Assigned task: Copy out the data below word for word, but leave out the pictures.

The input:
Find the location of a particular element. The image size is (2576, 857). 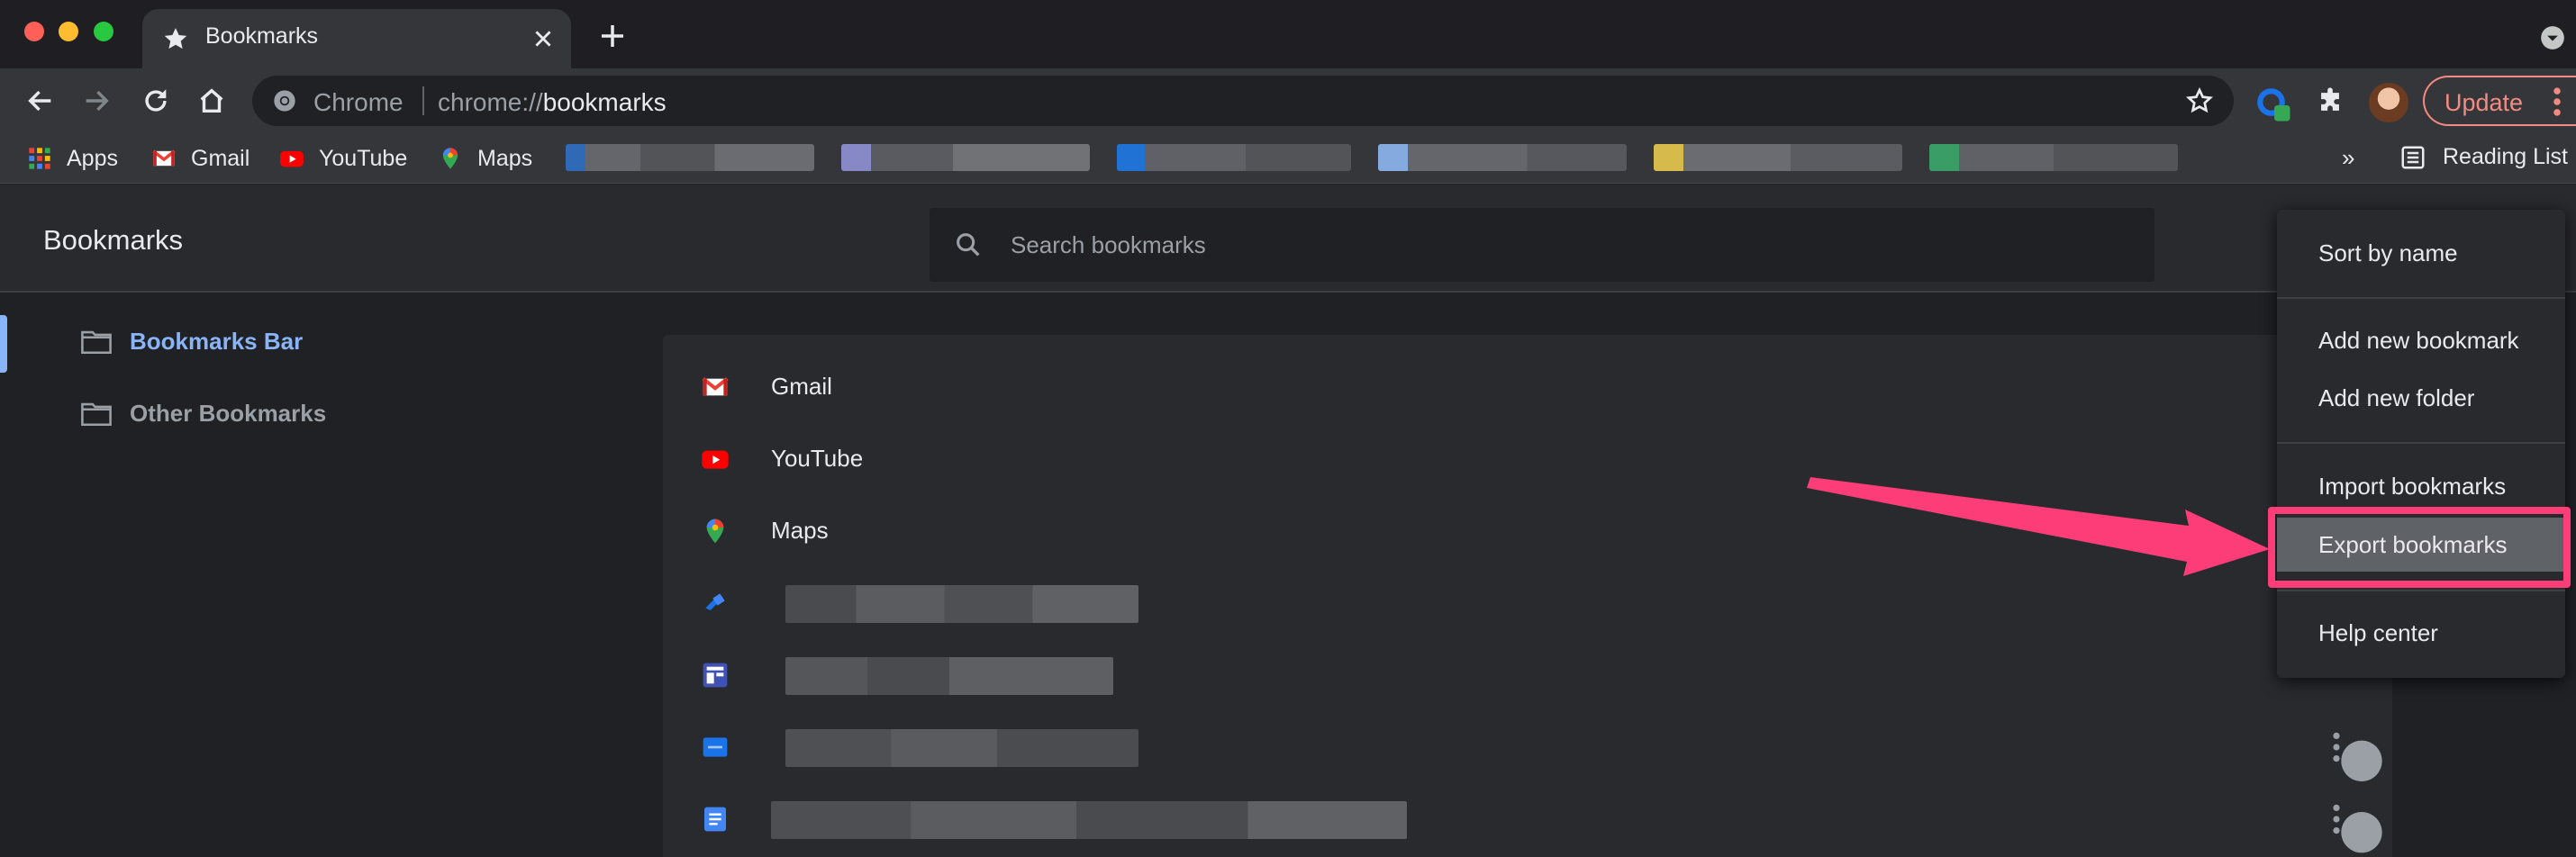

profile-avatar is located at coordinates (2388, 102).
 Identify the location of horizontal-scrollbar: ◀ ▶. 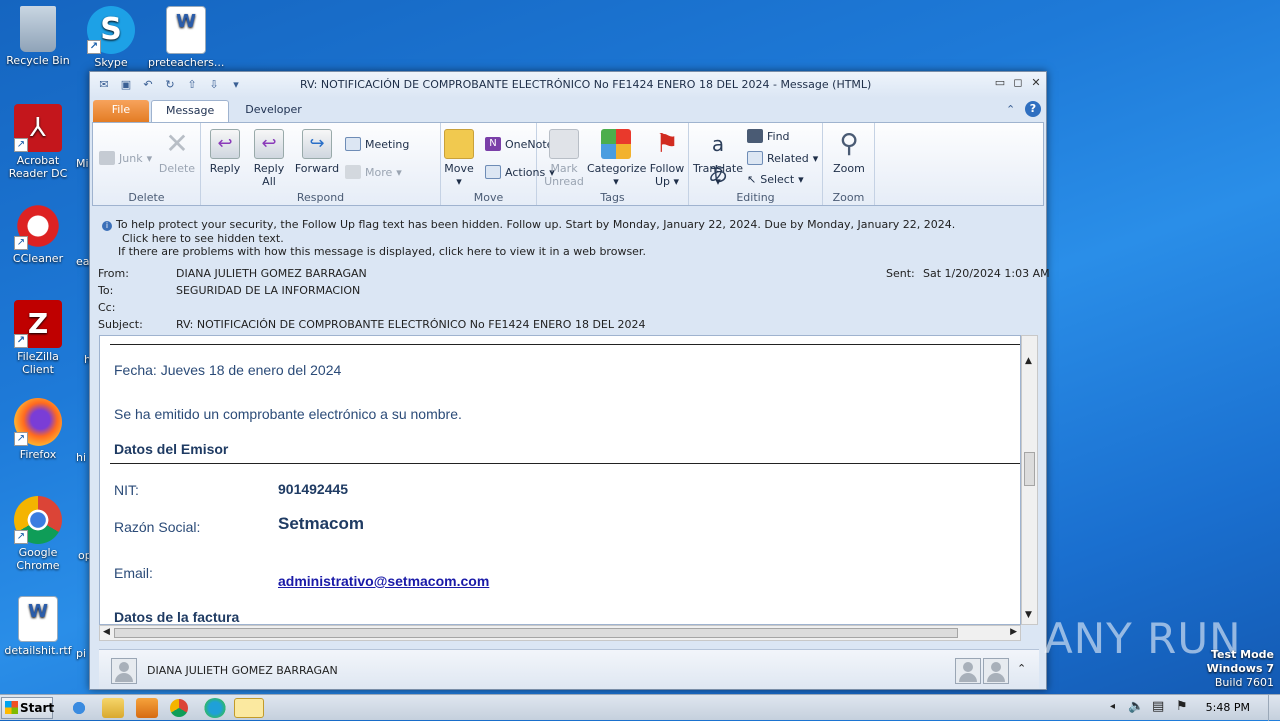
(560, 633).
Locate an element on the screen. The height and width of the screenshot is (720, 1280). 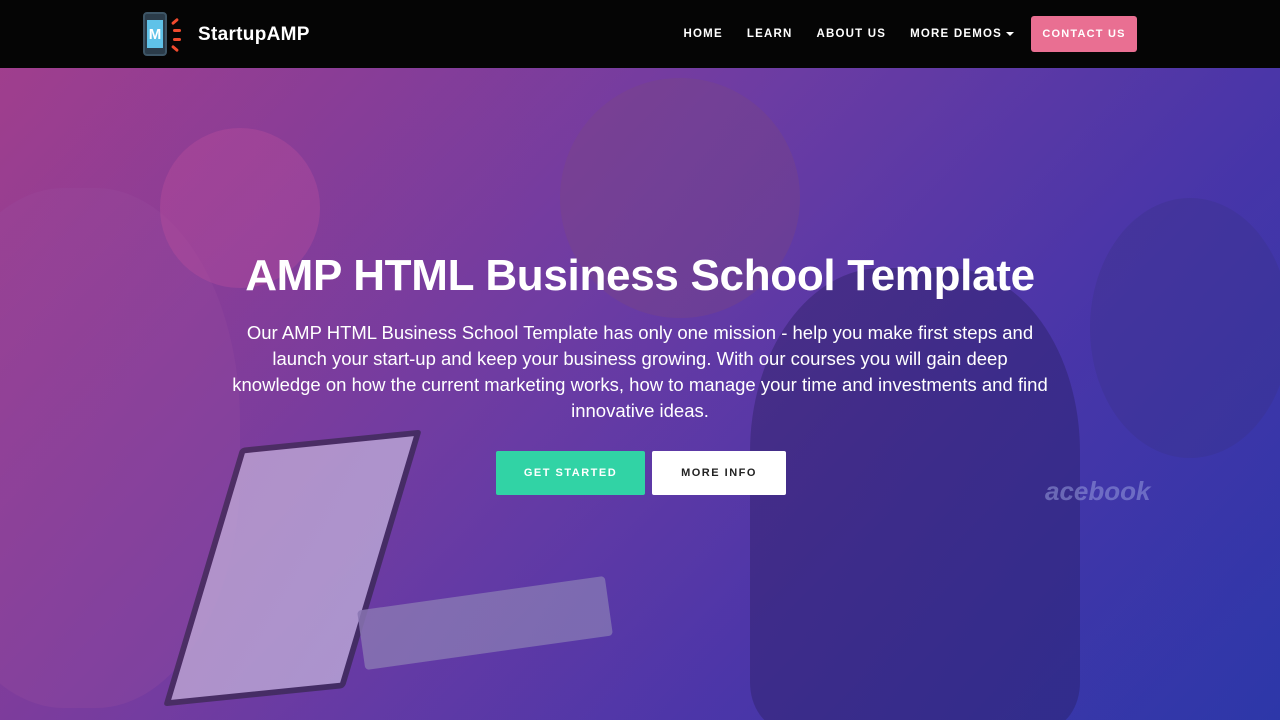
contact-us-button: CONTACT US is located at coordinates (1084, 34).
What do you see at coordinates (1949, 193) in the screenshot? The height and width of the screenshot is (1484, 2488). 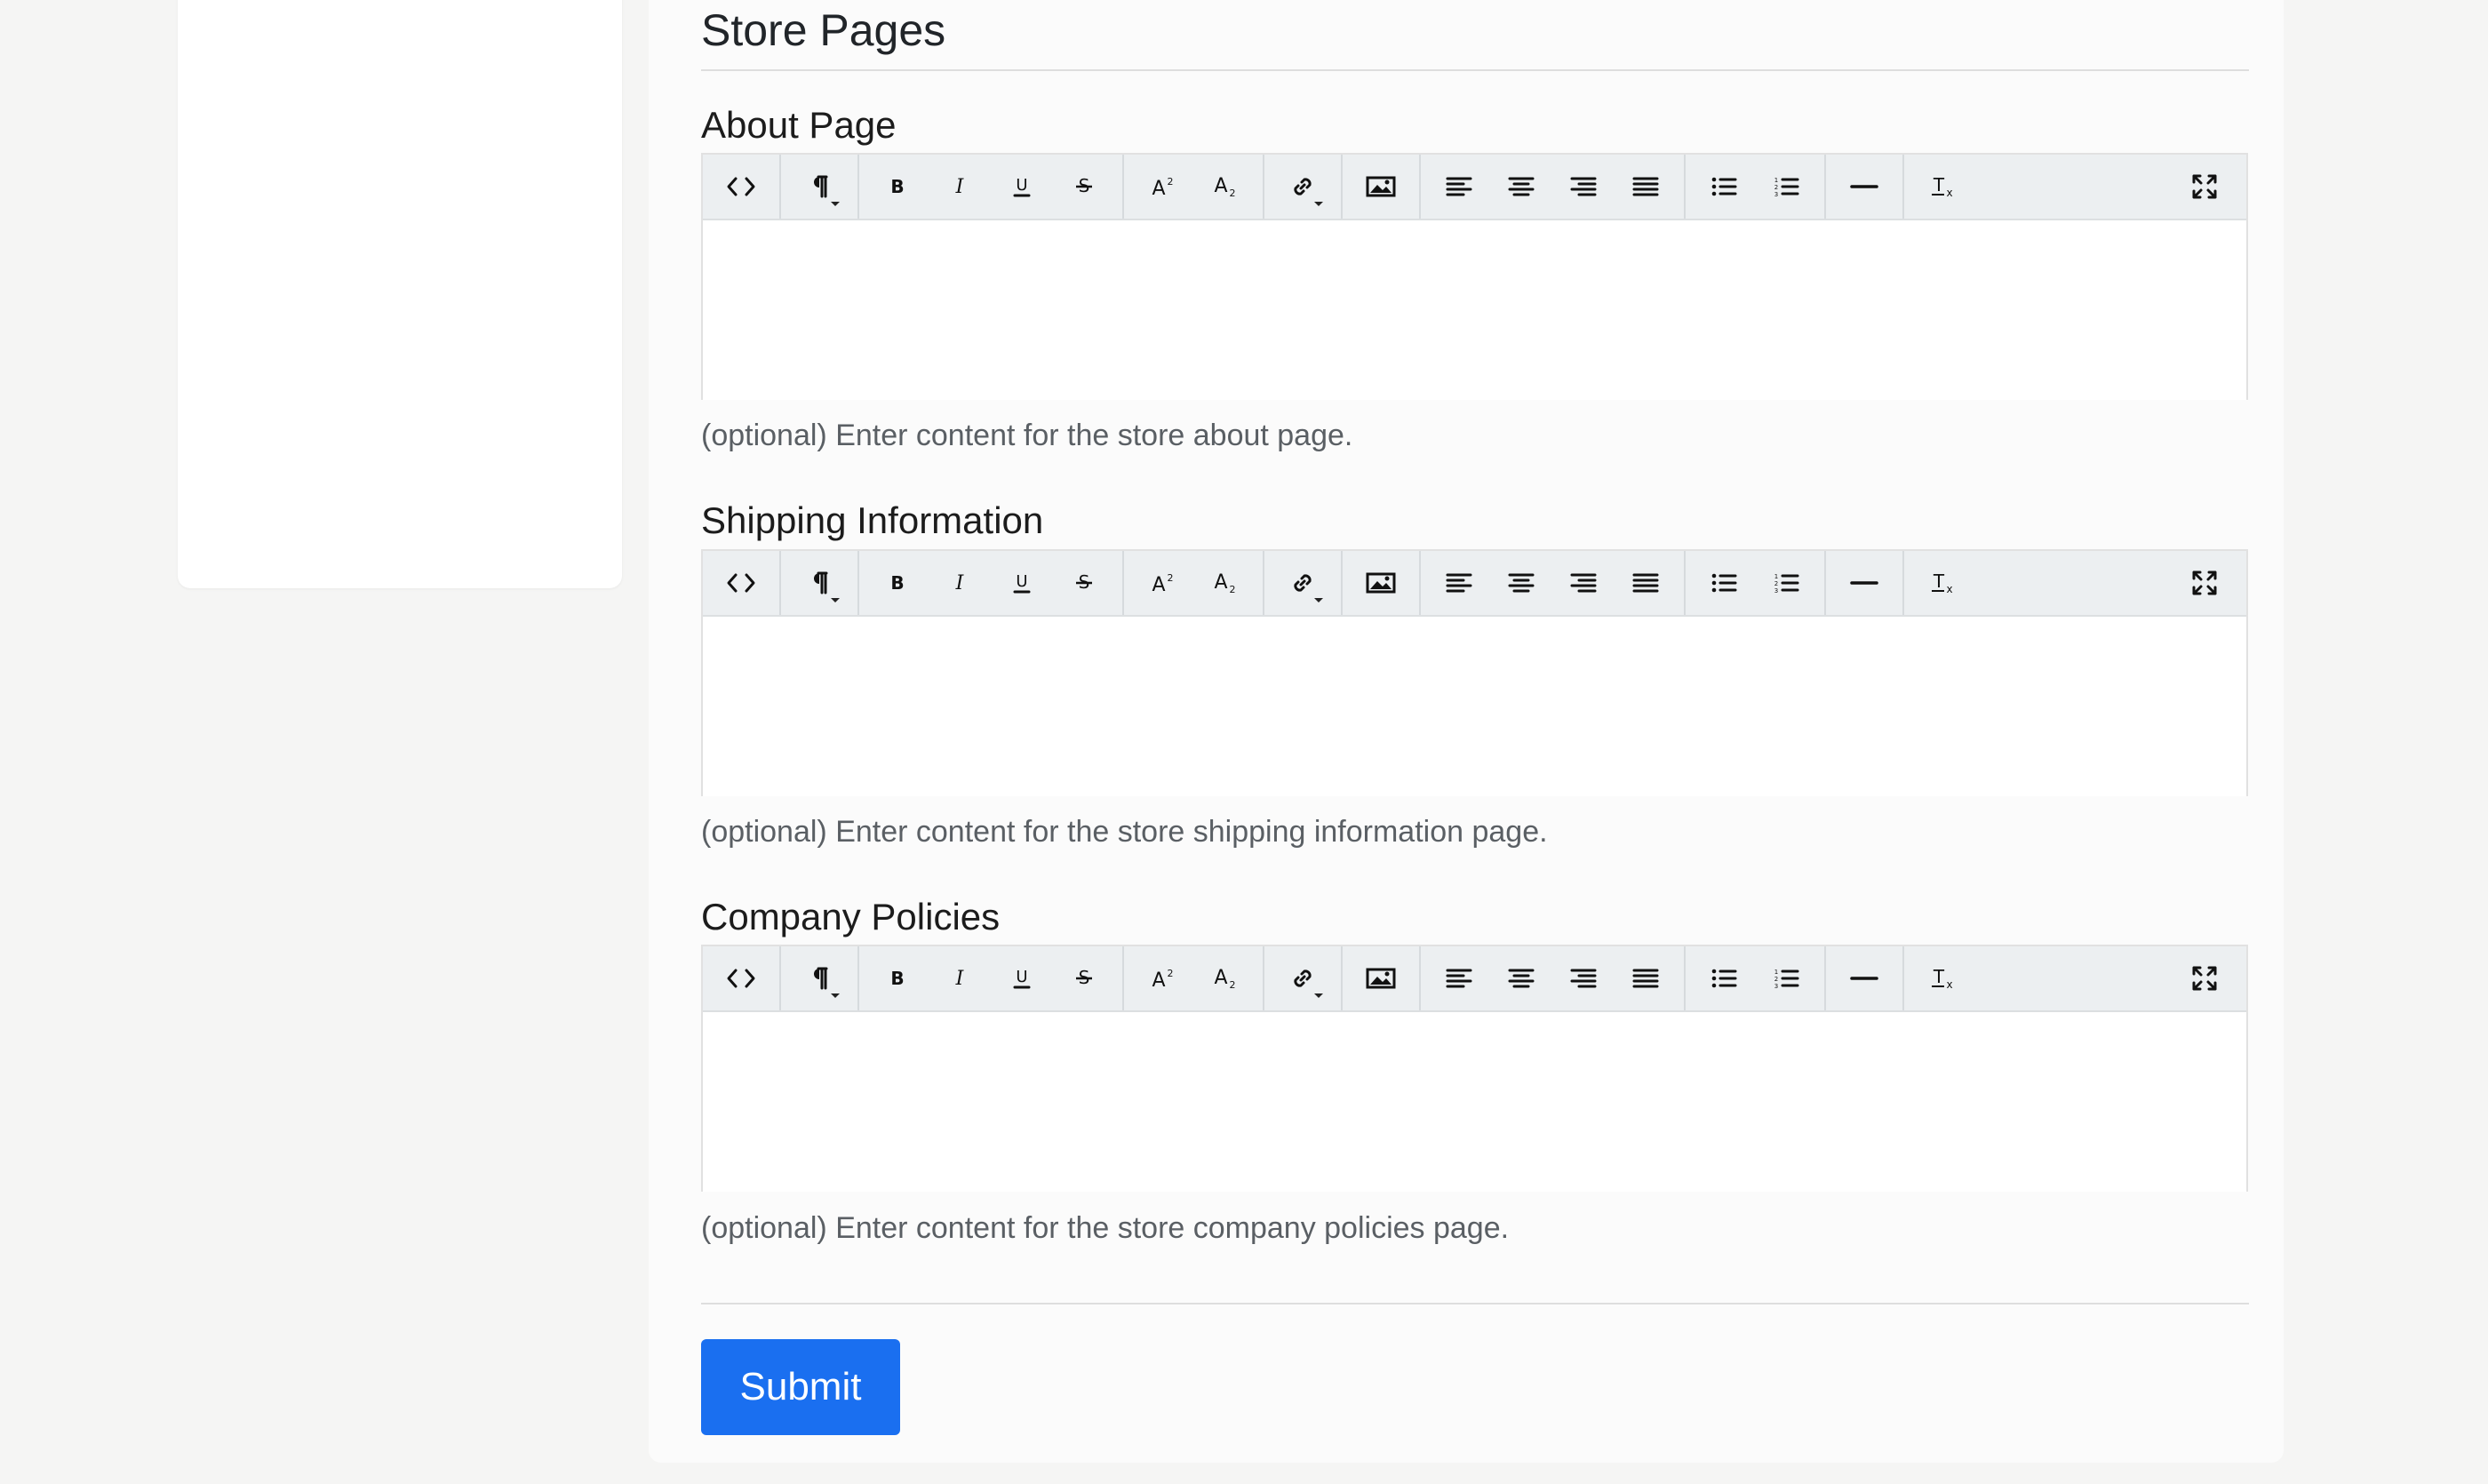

Task result:
Find the location of a particular element. The image size is (2576, 857). 

profile-avatar is located at coordinates (2388, 102).
 Identify the location of horizontal-scrollbar: ◀ ▶. 
(560, 633).
Locate an element on the screen. The height and width of the screenshot is (720, 1280). 
contact-us-button: CONTACT US is located at coordinates (1084, 34).
What do you see at coordinates (1949, 193) in the screenshot? The height and width of the screenshot is (1484, 2488). 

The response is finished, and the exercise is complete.